(Saved data entries)
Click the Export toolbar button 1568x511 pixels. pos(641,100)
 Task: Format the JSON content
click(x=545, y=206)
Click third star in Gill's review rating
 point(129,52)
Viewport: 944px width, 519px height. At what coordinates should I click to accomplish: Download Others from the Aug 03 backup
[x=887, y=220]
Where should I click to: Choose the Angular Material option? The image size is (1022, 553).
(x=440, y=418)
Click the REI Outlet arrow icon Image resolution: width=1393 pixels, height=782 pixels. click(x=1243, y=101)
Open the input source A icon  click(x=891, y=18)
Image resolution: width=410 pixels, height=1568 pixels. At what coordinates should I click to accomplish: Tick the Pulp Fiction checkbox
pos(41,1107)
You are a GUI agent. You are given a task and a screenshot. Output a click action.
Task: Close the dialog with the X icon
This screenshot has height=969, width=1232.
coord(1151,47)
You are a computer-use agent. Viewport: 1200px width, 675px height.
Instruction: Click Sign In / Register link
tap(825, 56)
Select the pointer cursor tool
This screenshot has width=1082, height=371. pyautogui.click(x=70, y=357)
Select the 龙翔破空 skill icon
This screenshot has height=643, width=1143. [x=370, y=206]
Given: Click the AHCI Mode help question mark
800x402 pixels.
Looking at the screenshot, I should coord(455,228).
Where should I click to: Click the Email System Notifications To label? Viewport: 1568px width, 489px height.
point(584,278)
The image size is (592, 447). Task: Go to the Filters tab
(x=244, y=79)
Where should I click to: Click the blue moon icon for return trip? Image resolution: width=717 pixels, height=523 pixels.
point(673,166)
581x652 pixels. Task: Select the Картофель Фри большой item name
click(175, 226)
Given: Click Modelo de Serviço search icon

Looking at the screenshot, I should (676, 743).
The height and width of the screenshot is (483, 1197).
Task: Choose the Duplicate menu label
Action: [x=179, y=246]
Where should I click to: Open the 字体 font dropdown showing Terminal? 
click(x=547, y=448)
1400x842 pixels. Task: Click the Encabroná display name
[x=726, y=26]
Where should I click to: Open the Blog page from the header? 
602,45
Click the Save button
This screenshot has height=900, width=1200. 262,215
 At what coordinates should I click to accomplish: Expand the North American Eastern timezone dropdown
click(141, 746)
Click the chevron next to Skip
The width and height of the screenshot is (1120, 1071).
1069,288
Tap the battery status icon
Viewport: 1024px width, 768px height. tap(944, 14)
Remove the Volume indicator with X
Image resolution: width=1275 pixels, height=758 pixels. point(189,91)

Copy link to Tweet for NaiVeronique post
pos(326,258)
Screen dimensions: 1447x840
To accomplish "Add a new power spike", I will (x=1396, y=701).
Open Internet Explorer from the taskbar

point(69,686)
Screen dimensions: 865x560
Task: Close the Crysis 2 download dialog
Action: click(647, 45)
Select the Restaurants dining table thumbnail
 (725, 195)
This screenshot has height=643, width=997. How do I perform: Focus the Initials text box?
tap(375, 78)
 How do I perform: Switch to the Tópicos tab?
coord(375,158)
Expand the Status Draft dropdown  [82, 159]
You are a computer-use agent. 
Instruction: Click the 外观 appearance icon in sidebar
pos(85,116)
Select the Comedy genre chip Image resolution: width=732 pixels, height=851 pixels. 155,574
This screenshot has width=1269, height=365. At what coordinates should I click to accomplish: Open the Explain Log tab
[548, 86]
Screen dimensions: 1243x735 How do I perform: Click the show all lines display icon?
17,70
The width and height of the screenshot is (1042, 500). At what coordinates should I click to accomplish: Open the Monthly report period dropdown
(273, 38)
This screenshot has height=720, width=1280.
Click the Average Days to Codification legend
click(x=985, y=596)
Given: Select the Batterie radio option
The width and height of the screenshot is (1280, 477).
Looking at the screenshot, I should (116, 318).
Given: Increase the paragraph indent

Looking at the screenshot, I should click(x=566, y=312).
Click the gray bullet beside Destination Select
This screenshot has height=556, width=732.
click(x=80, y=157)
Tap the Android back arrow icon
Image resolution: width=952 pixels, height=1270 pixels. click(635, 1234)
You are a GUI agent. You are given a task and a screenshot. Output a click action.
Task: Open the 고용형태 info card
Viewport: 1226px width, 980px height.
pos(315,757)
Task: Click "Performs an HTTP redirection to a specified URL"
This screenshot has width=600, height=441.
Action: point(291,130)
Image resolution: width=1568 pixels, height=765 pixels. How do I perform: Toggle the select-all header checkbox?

The problem: All of the data above needs to be written out exactly.

Task output:
Click the Export toolbar button 1568x511 pixels. pos(641,100)
 Task: Format the JSON content
click(x=545, y=206)
Click third star in Gill's review rating
 point(129,52)
Viewport: 944px width, 519px height. At what coordinates should I click to accomplish: Download Others from the Aug 03 backup
[x=887, y=220]
Where should I click to: Choose the Angular Material option? The image size is (1022, 553).
(x=440, y=418)
Click the REI Outlet arrow icon Image resolution: width=1393 pixels, height=782 pixels. click(x=1243, y=101)
Open the input source A icon  click(x=891, y=18)
Image resolution: width=410 pixels, height=1568 pixels. At what coordinates should I click to accomplish: Tick the Pulp Fiction checkbox
pos(41,1107)
You are a GUI agent. You are given a task and a screenshot. Output a click action.
Task: Close the dialog with the X icon
This screenshot has height=969, width=1232.
coord(1151,47)
You are a computer-use agent. Viewport: 1200px width, 675px height.
Instruction: Click Sign In / Register link
tap(825, 56)
Select the pointer cursor tool
This screenshot has width=1082, height=371. pyautogui.click(x=70, y=357)
Select the 龙翔破空 skill icon
This screenshot has height=643, width=1143. [x=370, y=206]
Given: Click the AHCI Mode help question mark
800x402 pixels.
Looking at the screenshot, I should coord(455,228).
Where should I click to: Click the Email System Notifications To label? Viewport: 1568px width, 489px height.
point(584,278)
The image size is (592, 447). Task: Go to the Filters tab
(x=244, y=79)
Where should I click to: Click the blue moon icon for return trip? Image resolution: width=717 pixels, height=523 pixels.
point(673,166)
581x652 pixels. Task: Select the Картофель Фри большой item name
click(175, 226)
Given: Click Modelo de Serviço search icon

Looking at the screenshot, I should (676, 743).
The height and width of the screenshot is (483, 1197).
Task: Choose the Duplicate menu label
Action: [x=179, y=246]
Where should I click to: Open the 字体 font dropdown showing Terminal? 
click(x=547, y=448)
1400x842 pixels. Task: Click the Encabroná display name
[x=726, y=26]
Where should I click to: Open the Blog page from the header? 
602,45
Click the Save button
This screenshot has height=900, width=1200. 262,215
 At what coordinates should I click to accomplish: Expand the North American Eastern timezone dropdown
click(141, 746)
Click the chevron next to Skip
The width and height of the screenshot is (1120, 1071).
1069,288
Tap the battery status icon
Viewport: 1024px width, 768px height. tap(944, 14)
Remove the Volume indicator with X
Image resolution: width=1275 pixels, height=758 pixels. point(189,91)

Copy link to Tweet for NaiVeronique post
pos(326,258)
Screen dimensions: 1447x840
To accomplish "Add a new power spike", I will (x=1396, y=701).
Open Internet Explorer from the taskbar

point(69,686)
Screen dimensions: 865x560
Task: Close the Crysis 2 download dialog
Action: click(647, 45)
Select the Restaurants dining table thumbnail
 (725, 195)
This screenshot has height=643, width=997. How do I perform: Focus the Initials text box?
tap(375, 78)
 How do I perform: Switch to the Tópicos tab?
coord(375,158)
Expand the Status Draft dropdown  [82, 159]
You are a computer-use agent. 
Instruction: Click the 外观 appearance icon in sidebar
pos(85,116)
Select the Comedy genre chip Image resolution: width=732 pixels, height=851 pixels. 155,574
This screenshot has width=1269, height=365. At what coordinates should I click to accomplish: Open the Explain Log tab
[548, 86]
Screen dimensions: 1243x735 How do I perform: Click the show all lines display icon?
17,70
The width and height of the screenshot is (1042, 500). At what coordinates should I click to accomplish: Open the Monthly report period dropdown
(273, 38)
This screenshot has height=720, width=1280.
Click the Average Days to Codification legend
click(x=985, y=596)
Given: Select the Batterie radio option
The width and height of the screenshot is (1280, 477).
Looking at the screenshot, I should (116, 318).
Given: Increase the paragraph indent

Looking at the screenshot, I should click(x=566, y=312).
Click the gray bullet beside Destination Select
This screenshot has height=556, width=732.
click(x=80, y=157)
Tap the Android back arrow icon
Image resolution: width=952 pixels, height=1270 pixels. click(635, 1234)
You are a GUI agent. You are given a task and a screenshot. Output a click action.
Task: Open the 고용형태 info card
Viewport: 1226px width, 980px height.
pos(315,757)
Task: Click "Performs an HTTP redirection to a specified URL"
This screenshot has width=600, height=441.
Action: point(291,130)
Image resolution: width=1568 pixels, height=765 pixels. How do I perform: Toggle the select-all header checkbox?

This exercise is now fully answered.